時が経ち、大学生になった私は一人暮らしをするべく、大学近くの賃貸を内見しに行きました。外見からは築年数をしっかり感じ取ることができ、オシャレとは言い難い物件でした。案内されてたどり着いた部屋の扉は簡単に蹴破れそうな引き戸で、玄関に入ると古い家独特の匂いがします。「懐かし~」と思いつつ中へ入るとビックリしました。あの夢に出ってきたお風呂と全く同じお風呂でした。これは正直、視覚的な記憶ではなく、感覚的記憶からそう感じました。怖かったわけではありませんが、体中鳥肌が立ちました。
結局私はそこではなく、その近所にもっと好条件の部屋を見つけたためそこに住む事になりました。そこから数カ月が経ち、一人暮らし荷もやっと慣れてきたころ、例のアパートの前に沢山の警察車両が来ました。その時は無視しましたが、後から聞いた話ではそこの部屋に人が住んでいないことを良いことに、その部屋に上手く侵入して薬物をやっていたそうです。
もし私が住んでいたらと思うと初めて恐怖を感じました。
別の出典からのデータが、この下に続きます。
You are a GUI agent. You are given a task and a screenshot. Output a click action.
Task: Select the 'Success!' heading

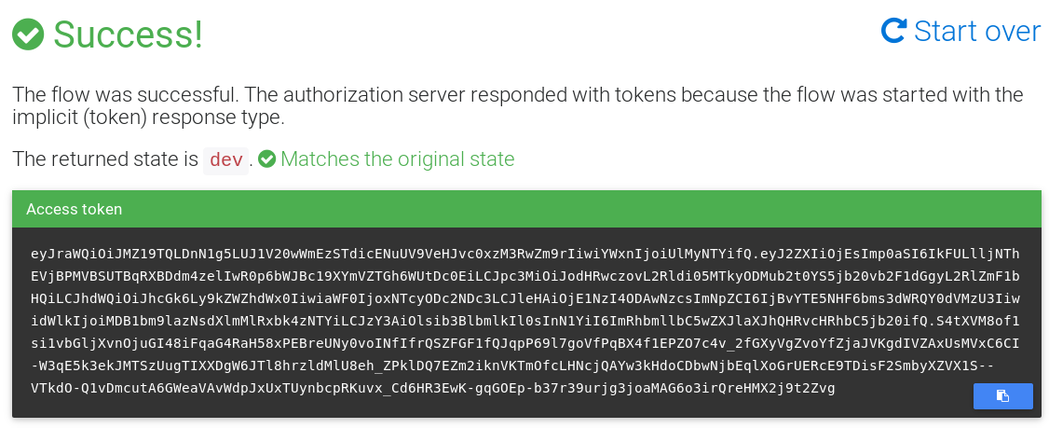point(128,35)
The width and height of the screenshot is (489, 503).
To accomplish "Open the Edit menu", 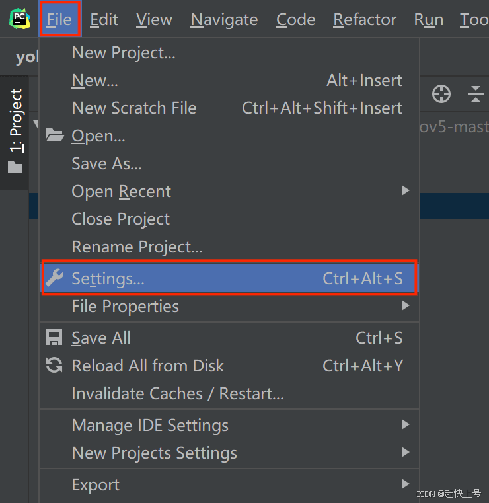I will tap(104, 20).
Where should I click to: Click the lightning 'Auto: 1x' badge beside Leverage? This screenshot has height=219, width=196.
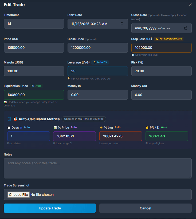coord(100,62)
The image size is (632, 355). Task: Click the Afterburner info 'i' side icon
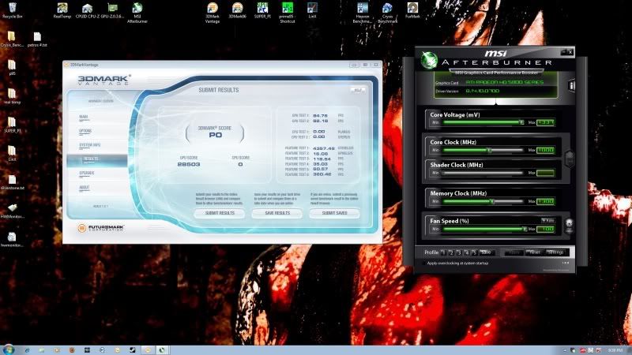point(571,85)
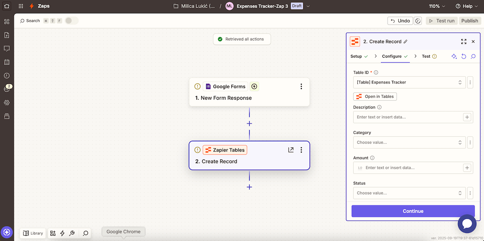Open the wrench tools icon in bottom toolbar

pos(72,233)
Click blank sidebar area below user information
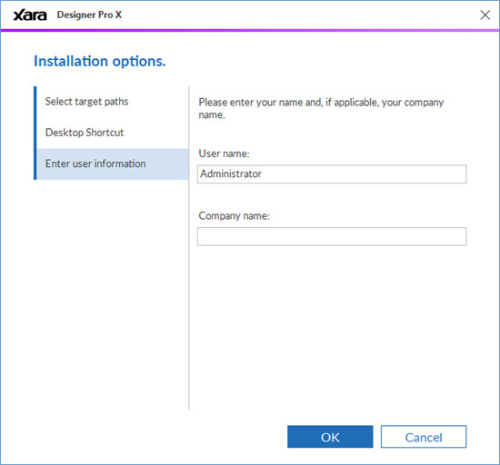 [112, 293]
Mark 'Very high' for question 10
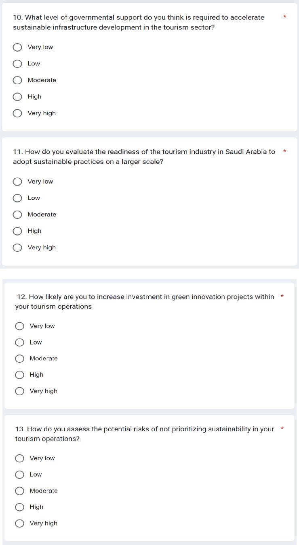The height and width of the screenshot is (545, 299). (17, 113)
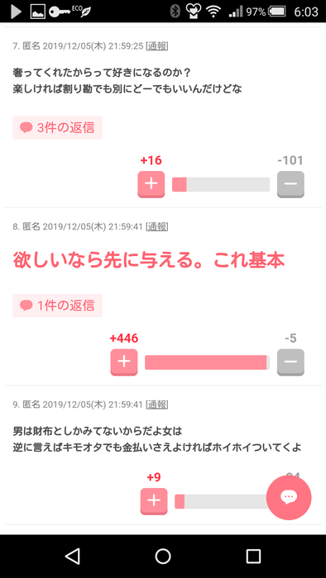Report comment 8 via 通報 link
The image size is (326, 578).
tap(157, 226)
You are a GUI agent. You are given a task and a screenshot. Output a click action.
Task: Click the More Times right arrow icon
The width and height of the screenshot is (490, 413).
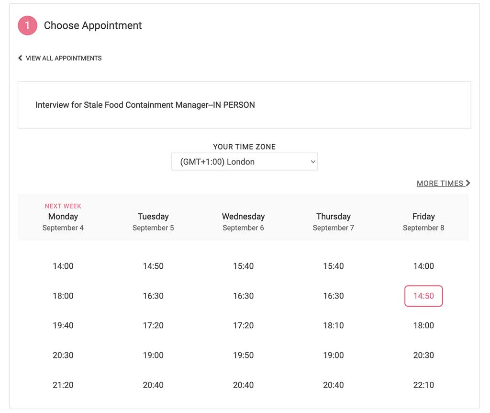point(468,183)
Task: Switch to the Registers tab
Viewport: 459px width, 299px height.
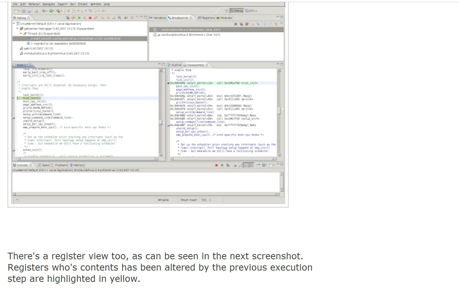Action: tap(206, 17)

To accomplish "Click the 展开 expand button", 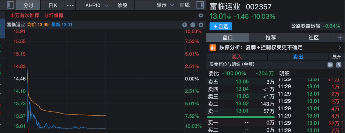I will pyautogui.click(x=337, y=57).
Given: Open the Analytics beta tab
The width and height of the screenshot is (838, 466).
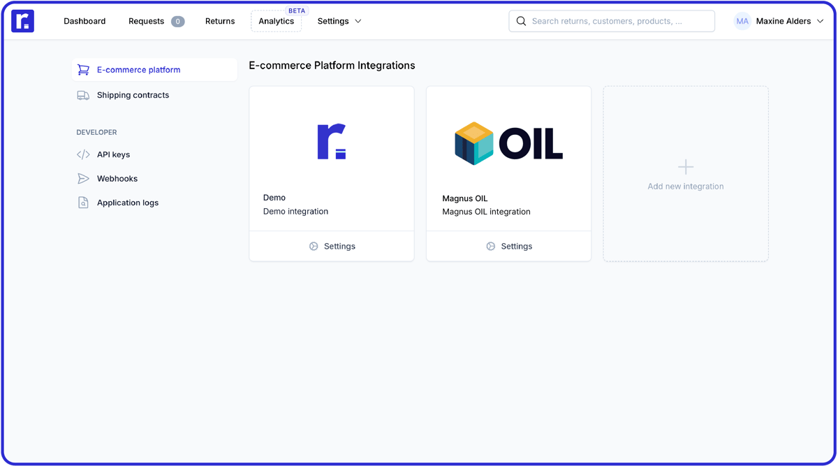Looking at the screenshot, I should [277, 21].
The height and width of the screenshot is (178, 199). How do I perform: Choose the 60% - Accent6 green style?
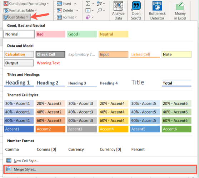[x=176, y=120]
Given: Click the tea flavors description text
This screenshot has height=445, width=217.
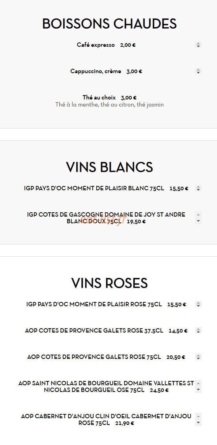Looking at the screenshot, I should [x=110, y=105].
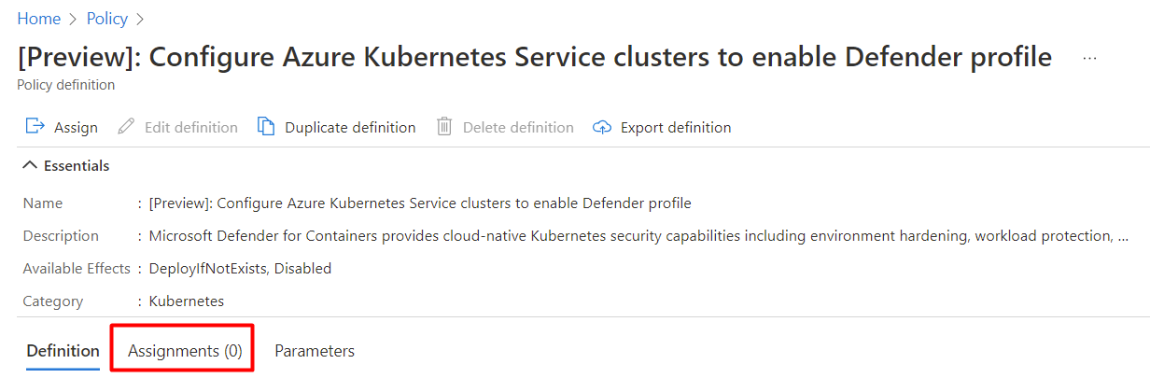The height and width of the screenshot is (378, 1150).
Task: Click the Delete definition label
Action: (x=518, y=127)
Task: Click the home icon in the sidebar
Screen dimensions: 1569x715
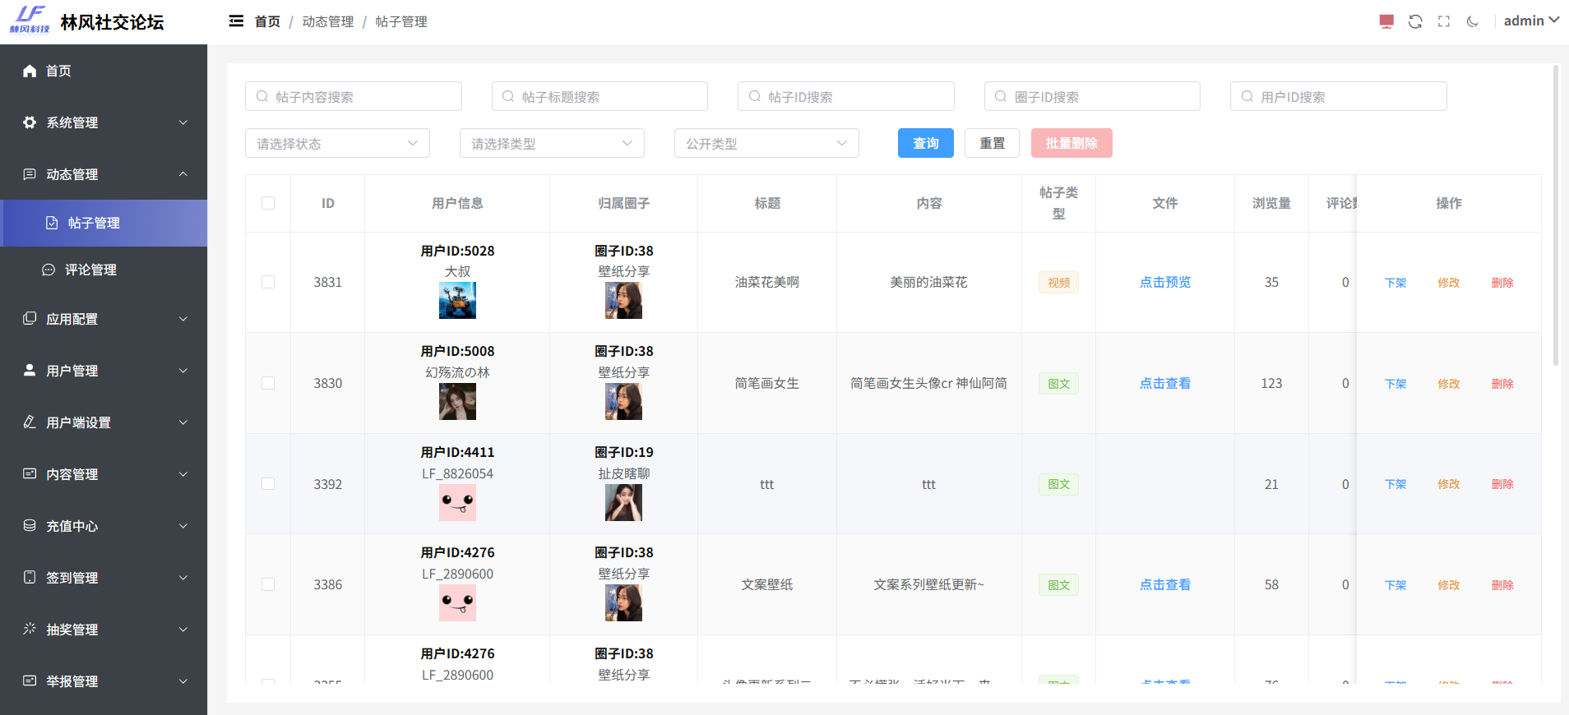Action: point(30,71)
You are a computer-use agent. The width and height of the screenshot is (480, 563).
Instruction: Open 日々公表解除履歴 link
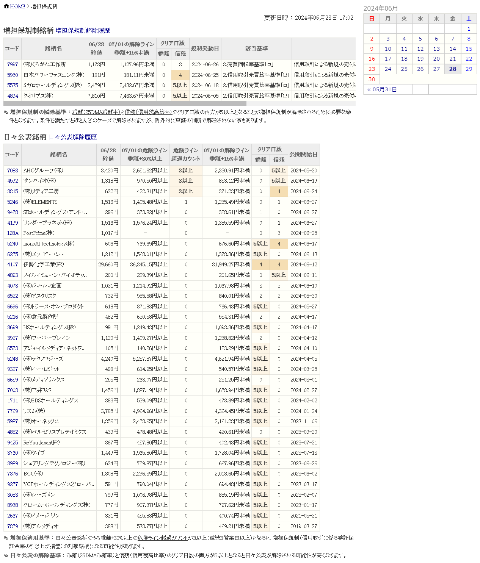click(73, 137)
あの夢は何らかの暗示だったのでしょうか。時間は無始無終と言いますが、そう考えると時間は軸の様に二次元的に未来へと向かっているものではなく、もっと上の次元でとらえる事が出来るのではないかと感じました。
つまり各人の人生の台本があって稀にアドリブで別シナリオに行けるって事かな。